TEXT EXTRACT:
»»

# Data Retrieval II

In this notebook, we will work with the following:

- API access.
    - NYTimes API.
    - FRED API.
- Commercial databases.
- SQL.

In [None]:
import datetime
import os

import plotly.express as px
import pandas as pd
import pyfredapi as pf
from pynytimes import NYTAPI

In [None]:
pd.set_option("mode.copy_on_write", True)

# APIs

As we're about to see, it's really nice when sites help us out.

We'll be using the New York Times API, and you'll need a key to use it. You can get one [here](https://developer.nytimes.com/accounts/create).
Once you sign up for an account, do the following:

1. Sign in to their [developer site](https://developer.nytimes.com) with your new account.
1. In the upper right, click on your user id (it's the email address you signed up with).
1. Then, in the popover, click "Apps".
1. On the resulting page, click the "New App" button.
1. I used the following info:
    - App name: workshop-example
    - Description: Text analysis workshop API example
1. Click the "Enable" button to turn on the "Article Search API".
1. Click "Save" in the bottom right of the page.
1. On your app page, click the "Copy API Key" button to the right of your API key.
1. Paste the API key into the string below.

In [None]:
nyt_api = NYTAPI(os.environ["API_NYT"])

msft_articles = nyt_api.article_search(
    query="Microsoft", dates={"begin": datetime.datetime(2018, 8, 1)}, results=20
)

In [None]:
msft_nyt = pd.DataFrame(msft_articles)
msft_nyt.head()

In [None]:
# While we're at it, let's add Microsoft's ticker.
# We'd usually add an identifier when getting query results.
msft_nyt["id_ticker"] = "msft"

In [None]:
# We should also clean up the publication date.
type(msft_nyt["pub_date"][0])

In [None]:
msft_nyt["pub_date"] = pd.to_datetime(msft_nyt["pub_date"])
type(msft_nyt["pub_date"][0])

This is only one example, and there are a lot of APIs out there.

««

GIVEN MATERIAL:
»»

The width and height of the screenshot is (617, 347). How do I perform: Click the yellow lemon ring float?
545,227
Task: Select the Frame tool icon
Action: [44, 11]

««

WHAT YOU WILL DO:
(A) Name every module or package that the import statements in the data retrieval notebook bring in.
(B) Resume the data retrieval notebook, starting after its final sentence.

RESULTS BY TASK:
(A)
- datetime
- os
- plotly.express
- pandas
- pyfredapi
- pynytimes

(B)
Many of them have packages, official or unofficial, that will make access easy.

# FRED

Another API example is FRED, the Federal Reserve Economic Data system.
It's a fairly typical API in that you register for a key, and then you can access the data.

Let's try a less-guided example of obtaining your API key.

- [FRED API key](https://fred.stlouisfed.org/docs/api/api_key.html)
- [pyfredapi documentation](https://pyfredapi.readthedocs.io/en/latest/)

Below, we have a simple example of getting the 10-year US Treasury bond yield at monthly resolution from FRED.

In [None]:
fred_gs10 = pf.get_series("GS10")
fred_gs10.head()

In [None]:
px.line(
    fred_gs10[fred_gs10["date"] >= pd.to_datetime("2012-01-01")],
    x="date",
    y="value",
    template="plotly_dark",
).show()

In [None]:
len(fred_gs10[fred_gs10["date"] >= pd.to_datetime("2012-01-01")])

# Commercial databases

This is a more difficult topic to cover in a hands-on workshop (especially one with  openly-distributed materials) because of copyright.
They tend to sort out into a couple of types:

1. Those that come in tabular formats and simply require cleaning.
2. Others (like LexisNexis and Factiva) that come in semi-structured form and require extensive parsing. 

For the second type, it's best to either recruit one of the few coauthors with this skillset (and perhaps even a written or partially written implementation) or hiring a programmer or student who can write one.
It's worth noting that it's not all that hard to get a reasonable implementation written, but going from 90 percent parsing accuracy to 99 percent to 99.9+ percent is difficult, painstaking work.

With that in mind, feel free to ask questions about this topic during the workshop.
If time permits, I'll demonstrate some non-sharable stuff.

# SQL

For some data sources, it is helpful to use Structured Query Language ("SQL") to query a database.
The Wharton Management Data Service ("WRDS") has a [Python package](https://github.com/wharton/wrds) that makes it easy to pass queries to their servers and get back a pandas dataframe.
We will work with this in a later segment.

# Breakout Exercises (time permitting)

If time permits, choose one of the following as a group.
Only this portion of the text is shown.